Multicenter evaluation of crystal violet decolorization assay (CVDA) for rapid detection of isoniazid and rifampicin resistance in Mycobacterium tuberculosis.

The aim of this multicenter study was to evaluate the performance of the crystal violet decolorization assay (CVDA) for detection of multidrug resistant tuberculosis (MDR-TB). This study was performed in 11 centers in two phases. A total of 156 isolates were tested for INH and RIF resistance. In the phase I, 106 clinical isolates were tested in the Center 1-7. In the phase 2, 156 clinical isolates were tested in the center 1-6, center 8-11. Eighty six of 156 tested isolates were the same in phase I. Agreements were 96.2-96.8% for INH and 98.1-98.7% for RIF in the phase I-II, respectively. Mean time to obtain the results in the phase I was 14.3 ± 5.4 days. In the phase II, mean time to obtain the results was 11.6 ± 3.5 days. Test results were obtained within 14days for 62.3% (66/106) of isolates in the phase I and 81.4% (127/156) of isolates in the phase II. In conclusion, CVDA is rapid, reliable, inexpensive, and easy to perform for rapid detection of MDR-TB isolates. In addition, it could be adapted for drug susceptibility testing with all drugs both in developed and developing countries.

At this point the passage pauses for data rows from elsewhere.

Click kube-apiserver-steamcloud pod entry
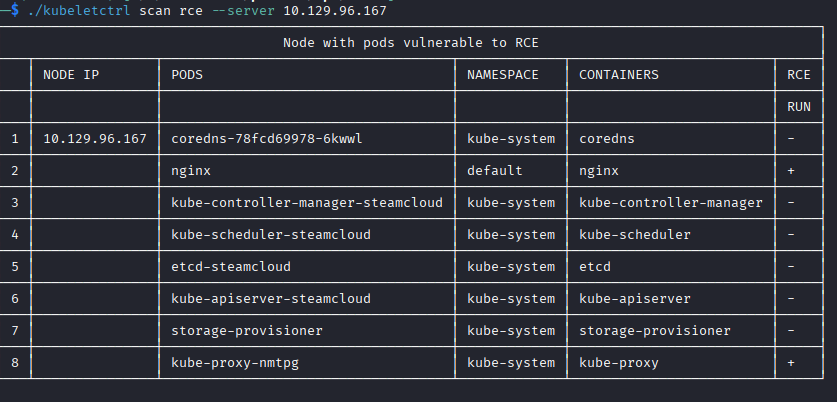Viewport: 837px width, 402px height. 271,299
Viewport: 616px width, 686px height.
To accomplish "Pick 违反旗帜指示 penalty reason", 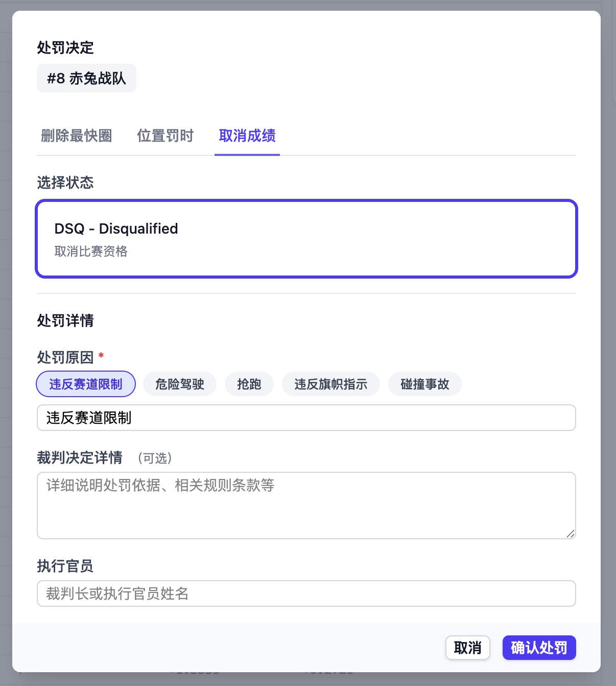I will [330, 384].
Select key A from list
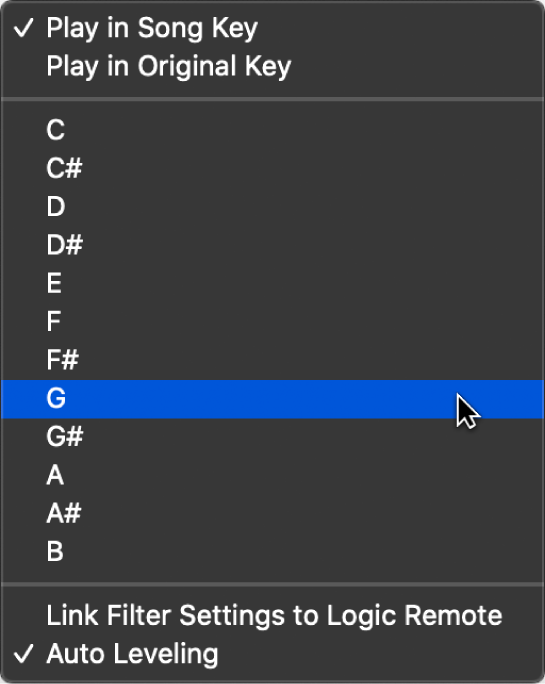545x684 pixels. [272, 475]
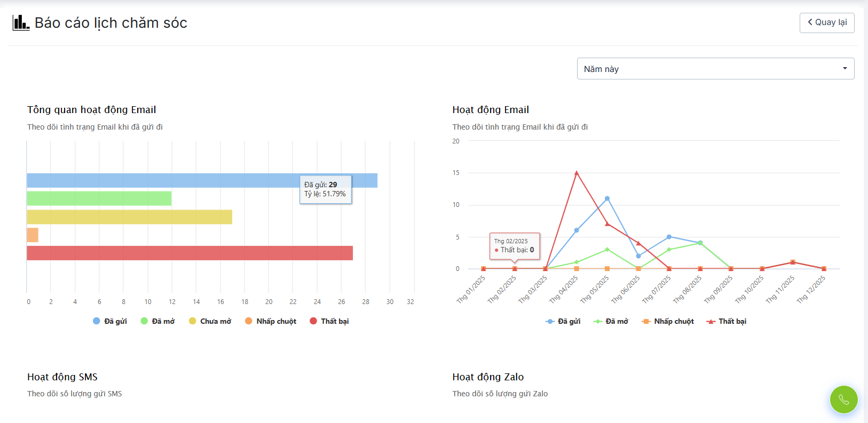Hide Thất bại series in bar chart legend

pos(329,321)
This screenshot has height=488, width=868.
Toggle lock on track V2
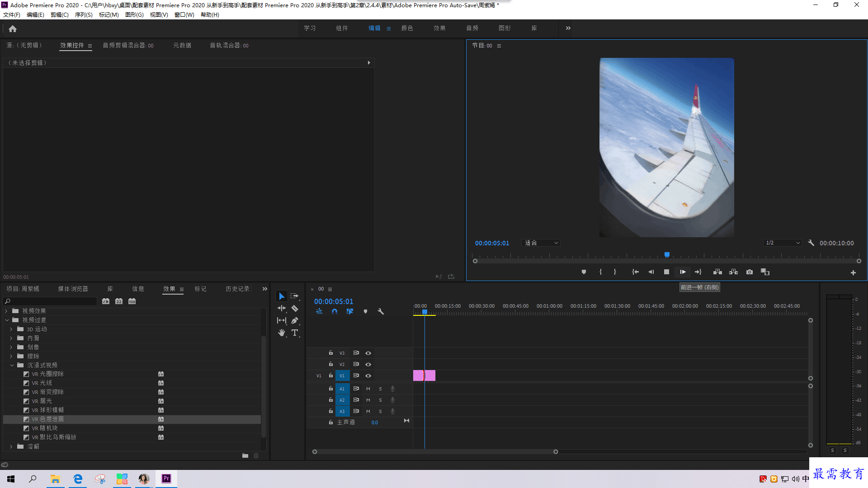point(330,364)
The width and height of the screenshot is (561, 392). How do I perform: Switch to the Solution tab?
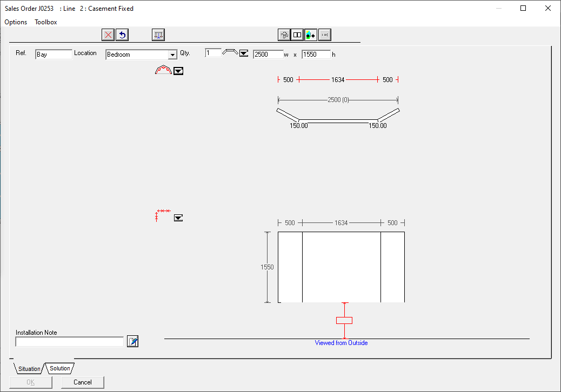click(60, 368)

Tuberculosis is an important health problem for worldwide, especially, in developing countries1. The most important step in preventing the spread of tuberculosis is diagnosis and rapid detection of drug resistance2. Recently, increasing of multidrug resistant tuberculosis (MDR-TB) underscores the need of rapid, accurate and reliable methods for detection of drugs resistance especially isoniazid (INH) and rifampicin (RIF)23.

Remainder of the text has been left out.